(Saved data entries)

-- -- --

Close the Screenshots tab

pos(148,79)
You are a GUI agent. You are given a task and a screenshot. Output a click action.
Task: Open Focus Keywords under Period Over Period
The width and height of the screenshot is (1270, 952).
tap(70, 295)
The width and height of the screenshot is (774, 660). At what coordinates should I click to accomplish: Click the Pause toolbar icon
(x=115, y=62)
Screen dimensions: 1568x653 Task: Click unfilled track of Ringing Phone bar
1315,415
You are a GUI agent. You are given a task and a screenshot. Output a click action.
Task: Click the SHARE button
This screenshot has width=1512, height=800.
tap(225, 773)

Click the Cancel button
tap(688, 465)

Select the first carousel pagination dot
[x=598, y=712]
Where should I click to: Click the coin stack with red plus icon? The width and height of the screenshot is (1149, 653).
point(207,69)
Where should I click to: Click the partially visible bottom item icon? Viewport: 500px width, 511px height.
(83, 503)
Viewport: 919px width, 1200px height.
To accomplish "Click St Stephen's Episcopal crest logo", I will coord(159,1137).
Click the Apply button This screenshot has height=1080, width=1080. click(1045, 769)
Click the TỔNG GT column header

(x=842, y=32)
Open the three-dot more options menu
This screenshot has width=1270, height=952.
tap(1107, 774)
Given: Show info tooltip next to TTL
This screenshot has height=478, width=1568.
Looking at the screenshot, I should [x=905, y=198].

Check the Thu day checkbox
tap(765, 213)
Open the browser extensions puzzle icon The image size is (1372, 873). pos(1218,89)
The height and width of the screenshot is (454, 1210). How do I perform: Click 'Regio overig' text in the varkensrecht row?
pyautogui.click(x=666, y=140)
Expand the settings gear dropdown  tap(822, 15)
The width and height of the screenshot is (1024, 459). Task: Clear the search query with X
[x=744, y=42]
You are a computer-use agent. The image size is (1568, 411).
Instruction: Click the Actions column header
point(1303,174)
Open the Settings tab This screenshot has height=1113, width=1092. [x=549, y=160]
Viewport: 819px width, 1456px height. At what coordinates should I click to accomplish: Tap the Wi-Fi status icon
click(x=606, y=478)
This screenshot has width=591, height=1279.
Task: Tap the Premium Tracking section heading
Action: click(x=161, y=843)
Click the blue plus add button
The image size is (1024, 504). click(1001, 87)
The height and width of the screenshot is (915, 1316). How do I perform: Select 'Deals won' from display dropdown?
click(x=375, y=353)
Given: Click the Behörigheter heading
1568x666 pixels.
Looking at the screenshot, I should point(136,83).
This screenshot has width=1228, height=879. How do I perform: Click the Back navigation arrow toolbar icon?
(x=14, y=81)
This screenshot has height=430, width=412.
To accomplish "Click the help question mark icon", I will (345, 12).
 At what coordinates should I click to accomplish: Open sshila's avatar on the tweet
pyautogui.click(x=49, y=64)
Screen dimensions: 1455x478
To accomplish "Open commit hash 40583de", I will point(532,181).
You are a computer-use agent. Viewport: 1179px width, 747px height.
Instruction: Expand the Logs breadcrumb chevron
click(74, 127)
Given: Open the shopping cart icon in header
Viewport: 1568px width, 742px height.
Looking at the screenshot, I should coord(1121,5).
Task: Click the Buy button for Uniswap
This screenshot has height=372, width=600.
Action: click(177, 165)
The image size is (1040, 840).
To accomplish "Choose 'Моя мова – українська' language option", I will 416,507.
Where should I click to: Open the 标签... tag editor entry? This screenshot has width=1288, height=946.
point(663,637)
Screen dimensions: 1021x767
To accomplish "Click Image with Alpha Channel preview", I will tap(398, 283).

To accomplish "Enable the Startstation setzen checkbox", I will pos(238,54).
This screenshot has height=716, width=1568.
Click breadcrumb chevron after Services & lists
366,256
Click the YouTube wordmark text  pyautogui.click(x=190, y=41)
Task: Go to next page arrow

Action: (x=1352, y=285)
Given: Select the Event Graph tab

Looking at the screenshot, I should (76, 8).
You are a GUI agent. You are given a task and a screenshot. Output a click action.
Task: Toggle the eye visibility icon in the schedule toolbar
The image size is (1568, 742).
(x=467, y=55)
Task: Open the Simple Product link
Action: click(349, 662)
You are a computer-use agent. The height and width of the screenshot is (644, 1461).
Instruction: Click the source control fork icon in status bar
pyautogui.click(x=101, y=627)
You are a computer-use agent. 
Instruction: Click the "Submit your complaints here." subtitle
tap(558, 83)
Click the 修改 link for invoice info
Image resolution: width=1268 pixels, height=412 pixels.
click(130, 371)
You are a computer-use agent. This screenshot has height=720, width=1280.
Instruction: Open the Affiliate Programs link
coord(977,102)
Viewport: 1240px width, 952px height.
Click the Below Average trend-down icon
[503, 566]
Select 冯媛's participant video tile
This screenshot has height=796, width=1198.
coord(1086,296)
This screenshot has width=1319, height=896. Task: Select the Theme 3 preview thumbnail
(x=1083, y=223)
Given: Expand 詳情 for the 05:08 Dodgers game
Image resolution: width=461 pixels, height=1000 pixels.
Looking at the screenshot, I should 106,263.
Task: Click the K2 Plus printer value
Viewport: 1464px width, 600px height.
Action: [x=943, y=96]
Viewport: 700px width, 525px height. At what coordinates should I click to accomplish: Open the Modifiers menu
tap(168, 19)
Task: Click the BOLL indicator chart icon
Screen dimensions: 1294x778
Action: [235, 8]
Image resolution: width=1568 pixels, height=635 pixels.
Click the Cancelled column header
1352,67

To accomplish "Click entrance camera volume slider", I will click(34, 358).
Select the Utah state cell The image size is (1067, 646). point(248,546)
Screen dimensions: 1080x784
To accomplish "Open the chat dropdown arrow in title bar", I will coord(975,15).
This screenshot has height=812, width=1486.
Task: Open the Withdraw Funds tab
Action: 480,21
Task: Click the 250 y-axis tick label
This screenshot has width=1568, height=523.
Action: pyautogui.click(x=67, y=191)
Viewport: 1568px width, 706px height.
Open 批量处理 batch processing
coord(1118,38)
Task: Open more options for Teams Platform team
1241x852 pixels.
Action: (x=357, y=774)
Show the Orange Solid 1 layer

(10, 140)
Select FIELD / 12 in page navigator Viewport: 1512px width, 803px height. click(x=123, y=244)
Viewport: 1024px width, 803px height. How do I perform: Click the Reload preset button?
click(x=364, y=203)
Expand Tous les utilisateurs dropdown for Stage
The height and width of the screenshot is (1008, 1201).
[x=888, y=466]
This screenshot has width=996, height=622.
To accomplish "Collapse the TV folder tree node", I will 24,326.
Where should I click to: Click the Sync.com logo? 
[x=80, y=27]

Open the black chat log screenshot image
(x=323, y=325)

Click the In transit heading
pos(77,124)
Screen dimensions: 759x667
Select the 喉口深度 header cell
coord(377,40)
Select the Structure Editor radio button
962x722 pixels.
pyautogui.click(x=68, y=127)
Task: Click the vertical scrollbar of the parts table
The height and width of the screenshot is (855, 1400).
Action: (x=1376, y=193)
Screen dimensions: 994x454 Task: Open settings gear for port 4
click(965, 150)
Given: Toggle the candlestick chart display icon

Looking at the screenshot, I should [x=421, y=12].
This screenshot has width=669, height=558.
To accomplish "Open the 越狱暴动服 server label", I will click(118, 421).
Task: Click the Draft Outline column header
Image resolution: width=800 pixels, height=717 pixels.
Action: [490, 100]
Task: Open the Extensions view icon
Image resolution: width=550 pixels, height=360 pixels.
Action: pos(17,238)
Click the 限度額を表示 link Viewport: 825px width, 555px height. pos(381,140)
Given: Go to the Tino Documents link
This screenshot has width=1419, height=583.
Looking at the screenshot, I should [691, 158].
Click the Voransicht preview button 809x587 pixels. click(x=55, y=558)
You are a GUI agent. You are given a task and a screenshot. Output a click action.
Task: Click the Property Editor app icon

-- -- --

* [WORK TO BE COMPLETED]: Show every line from the entries above in which the word "more" appears.

* [EXERCISE RESULT]:
Open the three-dot more options menu
Task: Open more options for Teams Platform team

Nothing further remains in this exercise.